But music is also capable of precisely the opposite: ugly sounds. I'm going to refer to this as the musical grotesque. Shostakovich had a bit of a gift for the grotesque. This arrangement for string quartet of a polka from his ballet The Golden Age is an example:
The presto from Shostakovich's 9th Symphony starts quite nicely, but grotesque elements start to appear after a bit:
Musical grotesqueries are almost a specialty of Russian composers. Here is the "Gnomus" movement from Mussorgsky's Pictures at an Exhibition:
But for sheer, unrelenting unpleasant sounds, I think some non-classical musicians take the cake. I'm reminded of this by the New York Times article in yesterday's post where someone was suggesting that a baby be exposed to non-stop Frank Zappa and Captain Beefheart. I seem to recall reading a similar suggestion a year or so ago, but I can't recall who was making it. In any case, this seems like a bad, bad, bad idea. Why? Because this is ugly music. Grotesque. Let's listen:
What can you call that? Blues from the fifth circle of hell?
There can be many rebukes to the point I'm making here. You could say that it's not ugly, it's just, oh, intense or uncompromising or original. Sure, but it is those things by being ugly. Perhaps you like ugly music and think beautiful music "sucks". Ok, that's a point of view I have heard.

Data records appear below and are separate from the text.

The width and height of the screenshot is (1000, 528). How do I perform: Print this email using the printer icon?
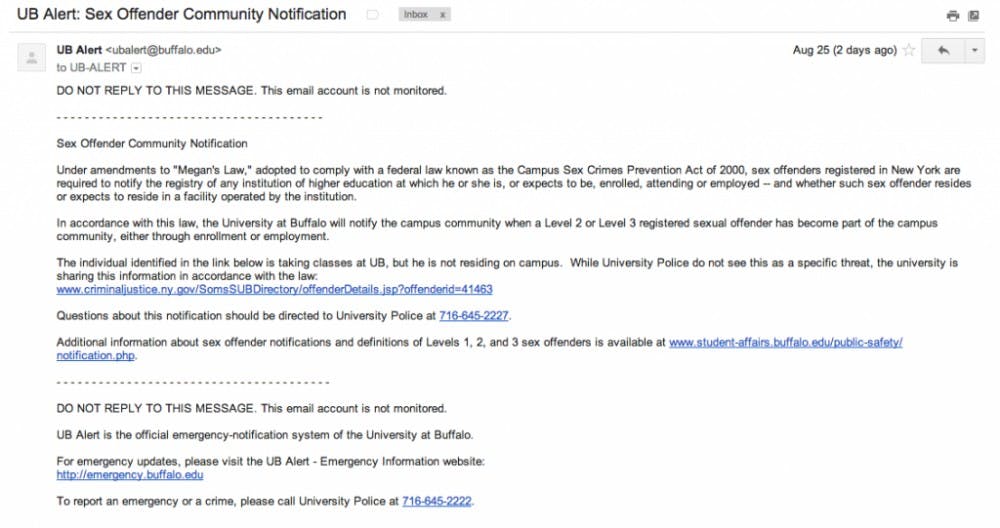pyautogui.click(x=953, y=16)
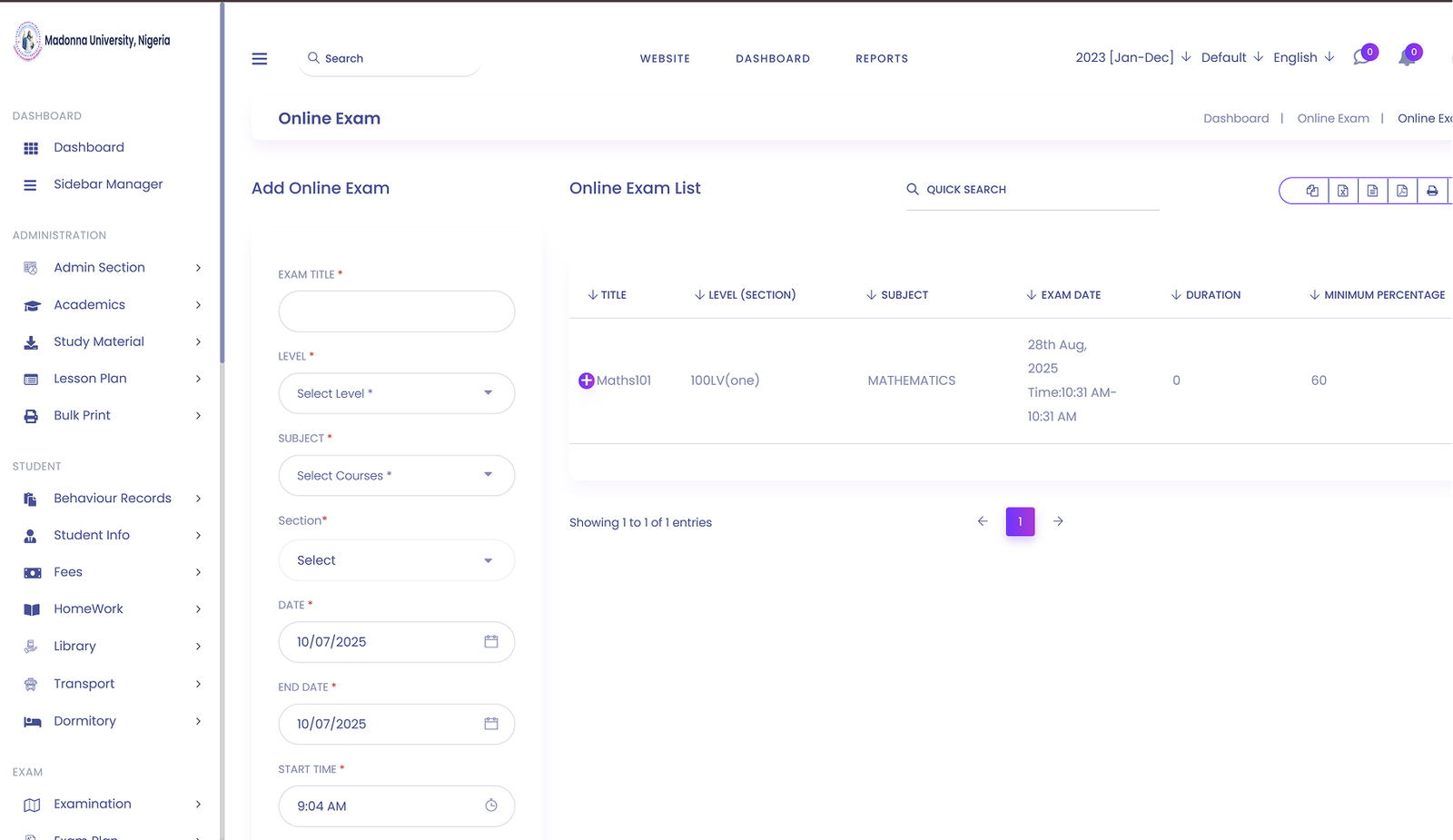Print the Online Exam List

click(1432, 191)
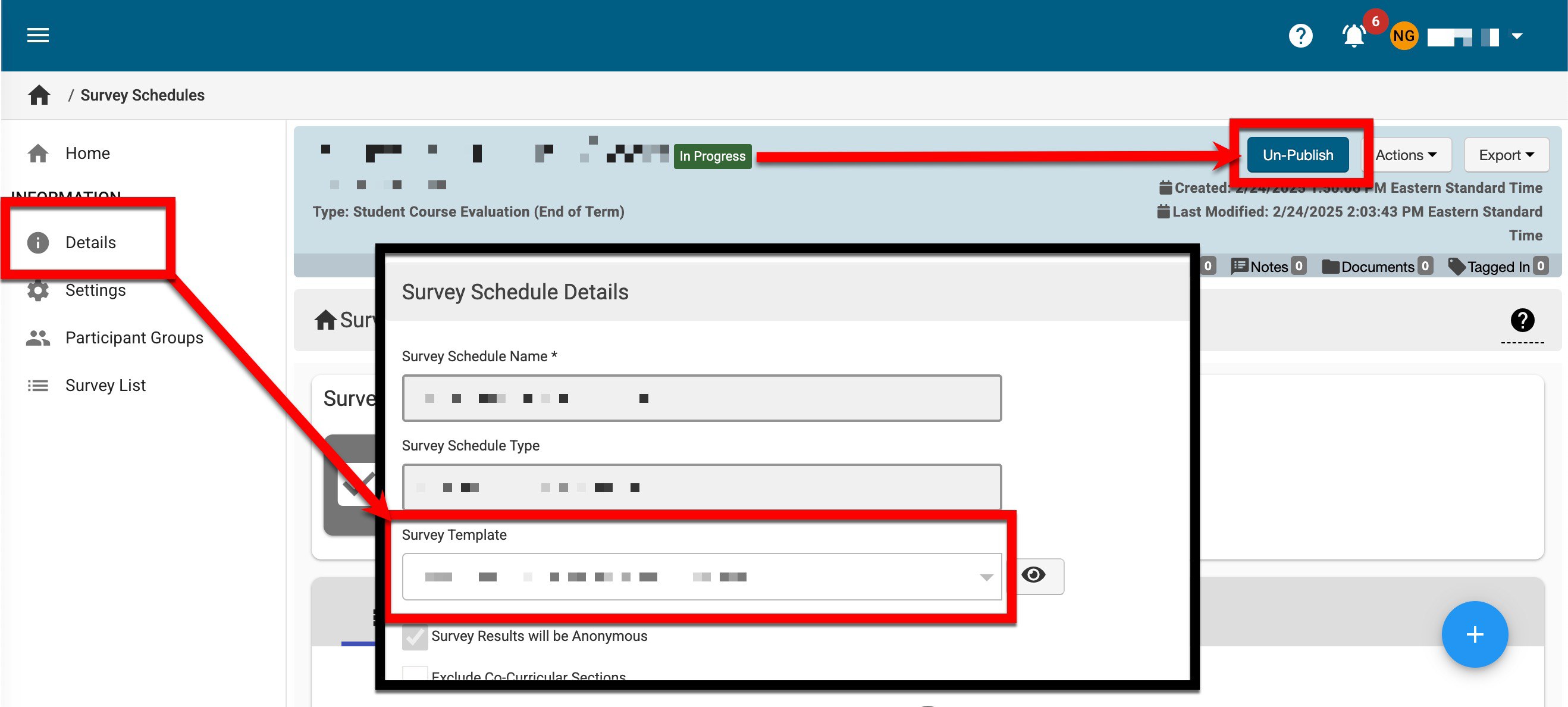Click the blue plus floating button
Viewport: 1568px width, 707px height.
[x=1473, y=634]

Don't get me wrong. I would prefer this kind of music to the soggy, maudlin, throbbing falsity of a lot of so-called 'pretty' music. (cough) Andrew Lloyd Webber (cough) In fact, good music needs an admixture of the cutting, severe, or harsh to offset the smooth, flowing and mellow. The best music has both. But the problem I have with Frank Zappa and Captain Beefheart is that they rarely show the other side. It's always the ugly side.